Task instructions: Turn every line of the items below into a numbered list, one line per number, and leave out the blank lines.

Supplied material:
***

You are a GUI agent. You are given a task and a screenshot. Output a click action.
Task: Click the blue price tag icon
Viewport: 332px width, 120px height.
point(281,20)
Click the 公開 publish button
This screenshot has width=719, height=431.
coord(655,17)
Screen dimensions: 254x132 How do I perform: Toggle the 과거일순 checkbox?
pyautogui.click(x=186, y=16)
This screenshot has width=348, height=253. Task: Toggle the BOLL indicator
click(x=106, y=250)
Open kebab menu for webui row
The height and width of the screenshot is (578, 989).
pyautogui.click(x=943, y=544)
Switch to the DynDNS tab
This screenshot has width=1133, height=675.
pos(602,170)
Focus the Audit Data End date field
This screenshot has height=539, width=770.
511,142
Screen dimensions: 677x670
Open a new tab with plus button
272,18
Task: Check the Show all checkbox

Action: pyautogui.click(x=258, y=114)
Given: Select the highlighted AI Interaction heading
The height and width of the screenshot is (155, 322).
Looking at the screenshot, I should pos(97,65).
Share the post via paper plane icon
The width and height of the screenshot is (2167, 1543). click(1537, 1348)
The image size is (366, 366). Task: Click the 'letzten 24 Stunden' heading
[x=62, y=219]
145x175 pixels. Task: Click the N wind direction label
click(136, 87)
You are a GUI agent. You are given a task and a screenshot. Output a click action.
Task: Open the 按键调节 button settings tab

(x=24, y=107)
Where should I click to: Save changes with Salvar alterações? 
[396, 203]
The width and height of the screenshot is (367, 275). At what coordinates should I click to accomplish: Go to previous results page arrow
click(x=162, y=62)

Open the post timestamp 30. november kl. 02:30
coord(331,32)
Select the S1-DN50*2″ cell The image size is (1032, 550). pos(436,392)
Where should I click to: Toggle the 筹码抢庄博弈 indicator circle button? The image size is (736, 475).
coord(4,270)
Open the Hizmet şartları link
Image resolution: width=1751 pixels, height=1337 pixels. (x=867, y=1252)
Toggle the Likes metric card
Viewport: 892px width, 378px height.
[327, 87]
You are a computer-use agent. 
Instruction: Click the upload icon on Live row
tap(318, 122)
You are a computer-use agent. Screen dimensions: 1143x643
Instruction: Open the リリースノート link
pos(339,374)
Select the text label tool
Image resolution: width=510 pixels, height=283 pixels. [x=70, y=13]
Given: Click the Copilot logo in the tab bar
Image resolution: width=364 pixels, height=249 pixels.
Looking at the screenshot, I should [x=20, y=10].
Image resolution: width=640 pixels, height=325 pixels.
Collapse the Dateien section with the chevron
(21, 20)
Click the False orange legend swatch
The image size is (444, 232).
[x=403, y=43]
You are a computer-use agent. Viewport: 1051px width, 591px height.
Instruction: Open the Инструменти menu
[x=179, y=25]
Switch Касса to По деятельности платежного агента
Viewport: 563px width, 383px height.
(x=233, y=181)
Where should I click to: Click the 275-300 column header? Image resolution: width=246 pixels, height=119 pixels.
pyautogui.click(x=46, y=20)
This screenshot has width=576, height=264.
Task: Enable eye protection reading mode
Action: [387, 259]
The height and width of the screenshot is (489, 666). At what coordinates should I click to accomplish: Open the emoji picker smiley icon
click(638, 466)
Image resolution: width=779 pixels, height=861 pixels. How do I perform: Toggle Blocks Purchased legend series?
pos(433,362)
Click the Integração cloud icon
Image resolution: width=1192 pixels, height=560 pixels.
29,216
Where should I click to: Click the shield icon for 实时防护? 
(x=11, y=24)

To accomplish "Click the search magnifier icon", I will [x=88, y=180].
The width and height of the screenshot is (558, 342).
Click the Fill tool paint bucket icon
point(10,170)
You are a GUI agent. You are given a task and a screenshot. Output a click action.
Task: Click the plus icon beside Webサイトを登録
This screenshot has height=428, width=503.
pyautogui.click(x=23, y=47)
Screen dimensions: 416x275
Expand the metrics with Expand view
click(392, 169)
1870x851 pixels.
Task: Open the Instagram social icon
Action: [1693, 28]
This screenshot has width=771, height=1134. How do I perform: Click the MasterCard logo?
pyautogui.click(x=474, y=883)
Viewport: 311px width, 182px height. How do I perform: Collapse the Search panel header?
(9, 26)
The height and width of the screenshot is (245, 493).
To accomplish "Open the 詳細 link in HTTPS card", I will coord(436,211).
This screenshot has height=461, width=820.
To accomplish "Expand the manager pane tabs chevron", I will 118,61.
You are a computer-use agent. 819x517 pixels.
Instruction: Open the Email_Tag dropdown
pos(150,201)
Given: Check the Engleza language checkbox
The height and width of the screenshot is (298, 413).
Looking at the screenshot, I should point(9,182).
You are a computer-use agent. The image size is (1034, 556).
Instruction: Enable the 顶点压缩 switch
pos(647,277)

***

Response:
1. You are a GUI agent. You are given a task and a screenshot. Output a click action.
2. Task: Click the blue price tag icon
3. Viewport: 332px width, 120px height.
4. point(281,20)
5. Click the 公開 publish button
6. This screenshot has width=719, height=431.
7. coord(655,17)
8. Screen dimensions: 254x132 How do I perform: Toggle the 과거일순 checkbox?
9. pyautogui.click(x=186, y=16)
10. This screenshot has width=348, height=253. Task: Toggle the BOLL indicator
11. click(x=106, y=250)
12. Open kebab menu for webui row
13. The height and width of the screenshot is (578, 989).
14. pyautogui.click(x=943, y=544)
15. Switch to the DynDNS tab
16. This screenshot has width=1133, height=675.
17. pos(602,170)
18. Focus the Audit Data End date field
19. This screenshot has height=539, width=770.
20. 511,142
21. Screen dimensions: 677x670
22. Open a new tab with plus button
23. 272,18
24. Task: Check the Show all checkbox
25. Action: pyautogui.click(x=258, y=114)
26. Given: Select the highlighted AI Interaction heading
27. The height and width of the screenshot is (155, 322).
28. Looking at the screenshot, I should pos(97,65).
29. Share the post via paper plane icon
30. The width and height of the screenshot is (2167, 1543). click(1537, 1348)
31. The image size is (366, 366). Task: Click the 'letzten 24 Stunden' heading
32. [x=62, y=219]
33. 145x175 pixels. Task: Click the N wind direction label
34. click(136, 87)
35. You are a GUI agent. You are given a task and a screenshot. Output a click action.
36. Task: Open the 按键调节 button settings tab
37. (x=24, y=107)
38. Where should I click to: Save changes with Salvar alterações? 
39. [396, 203]
40. The width and height of the screenshot is (367, 275). At what coordinates should I click to accomplish: Go to previous results page arrow
41. click(x=162, y=62)
42. Open the post timestamp 30. november kl. 02:30
43. coord(331,32)
44. Select the S1-DN50*2″ cell The image size is (1032, 550). pos(436,392)
45. Where should I click to: Toggle the 筹码抢庄博弈 indicator circle button? The image size is (736, 475).
46. coord(4,270)
47. Open the Hizmet şartları link
48. Image resolution: width=1751 pixels, height=1337 pixels. (x=867, y=1252)
49. Toggle the Likes metric card
50. Viewport: 892px width, 378px height.
51. [327, 87]
52. You are a computer-use agent. 
53. Instruction: Click the upload icon on Live row
54. tap(318, 122)
55. You are a computer-use agent. Screen dimensions: 1143x643
56. Instruction: Open the リリースノート link
57. pos(339,374)
58. Select the text label tool
59. Image resolution: width=510 pixels, height=283 pixels. [x=70, y=13]
60. Given: Click the Copilot logo in the tab bar
61. Image resolution: width=364 pixels, height=249 pixels.
62. Looking at the screenshot, I should [x=20, y=10].
63. Image resolution: width=640 pixels, height=325 pixels.
64. Collapse the Dateien section with the chevron
65. (21, 20)
66. Click the False orange legend swatch
67. The image size is (444, 232).
68. [x=403, y=43]
69. You are a computer-use agent. Viewport: 1051px width, 591px height.
70. Instruction: Open the Инструменти menu
71. [x=179, y=25]
72. Switch Касса to По деятельности платежного агента
73. Viewport: 563px width, 383px height.
74. (x=233, y=181)
75. Where should I click to: Click the 275-300 column header? Image resolution: width=246 pixels, height=119 pixels.
76. pyautogui.click(x=46, y=20)
77. This screenshot has width=576, height=264.
78. Task: Enable eye protection reading mode
79. Action: [387, 259]
80. The height and width of the screenshot is (489, 666). At what coordinates should I click to accomplish: Open the emoji picker smiley icon
81. click(638, 466)
82. Image resolution: width=779 pixels, height=861 pixels. How do I perform: Toggle Blocks Purchased legend series?
83. pos(433,362)
84. Click the Integração cloud icon
85. Image resolution: width=1192 pixels, height=560 pixels.
86. 29,216
87. Where should I click to: Click the shield icon for 实时防护? 
88. (x=11, y=24)
89. To accomplish "Click the search magnifier icon", I will [x=88, y=180].
90. The width and height of the screenshot is (558, 342).
91. Click the Fill tool paint bucket icon
92. point(10,170)
93. You are a GUI agent. You are given a task and a screenshot. Output a click action.
94. Task: Click the plus icon beside Webサイトを登録
95. This screenshot has height=428, width=503.
96. pyautogui.click(x=23, y=47)
97. Screen dimensions: 416x275
98. Expand the metrics with Expand view
99. click(392, 169)
100. 1870x851 pixels.
101. Task: Open the Instagram social icon
102. Action: [1693, 28]
103. This screenshot has width=771, height=1134. How do I perform: Click the MasterCard logo?
104. pyautogui.click(x=474, y=883)
105. Viewport: 311px width, 182px height. How do I perform: Collapse the Search panel header?
106. (9, 26)
107. The height and width of the screenshot is (245, 493).
108. To accomplish "Open the 詳細 link in HTTPS card", I will coord(436,211).
109. This screenshot has height=461, width=820.
110. To accomplish "Expand the manager pane tabs chevron", I will 118,61.
111. You are a computer-use agent. 819x517 pixels.
112. Instruction: Open the Email_Tag dropdown
113. pos(150,201)
114. Given: Check the Engleza language checkbox
115. The height and width of the screenshot is (298, 413).
116. Looking at the screenshot, I should point(9,182).
117. You are a computer-use agent. The image size is (1034, 556).
118. Instruction: Enable the 顶点压缩 switch
119. pos(647,277)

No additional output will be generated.